Ninguna obra argentina (ni latinoamericana) de letras de rock ha dado tanto que hablar como la del Carlos “Indio” Solari (1949), quien ya escribía antes de formar parte de ninguna banda, y además escribe por fuera de la música (hace añares redacta su novela El sueño americano). Las letras de Solari (todas a un googleo de distancia) despliegan una gran cultura que combina eruditas citas histórico-políticas, artísticas, enciclopédicas, con un fluido lenguaje mundano; imágenes muy claras con composiciones netamente poéticas.
“Encriptadas”, se objeta, pero las alusiones, las metáforas que se pierden en su forma y abandonan el referente, más que cerrarlas les dan carácter abierto, indeterminado. Al componerse de elementos bastante universales (prisión, fiebre, demonio, dios, naufragio, gloria, dolor, nada, esclavo, film, reloj, amor, son términos de Oktubre) pero organizados de modos inusuales, las letras quedan disponibles para recibir un sentido de la lectura.
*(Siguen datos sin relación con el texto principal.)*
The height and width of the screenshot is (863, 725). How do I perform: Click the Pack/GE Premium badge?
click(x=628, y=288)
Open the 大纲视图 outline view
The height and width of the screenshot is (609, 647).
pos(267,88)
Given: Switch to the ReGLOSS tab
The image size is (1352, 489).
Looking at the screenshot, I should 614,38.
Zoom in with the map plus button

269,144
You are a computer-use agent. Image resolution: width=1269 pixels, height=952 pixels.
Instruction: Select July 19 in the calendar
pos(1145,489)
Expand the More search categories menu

Es un obra fluida, acoplable a muchas situaciones, marcos referenciales, preocupaciones, lo cual ha de haber ayudado no poco a su éxito.
Con letras de las que nunca podía “entenderse del todo qué querían decir”, pero en las que siempre era evidente que algo se decía, Solari enturbie el referente pero hace más clara la intensidad del acto enunciativo puro, del hecho mismo de decir.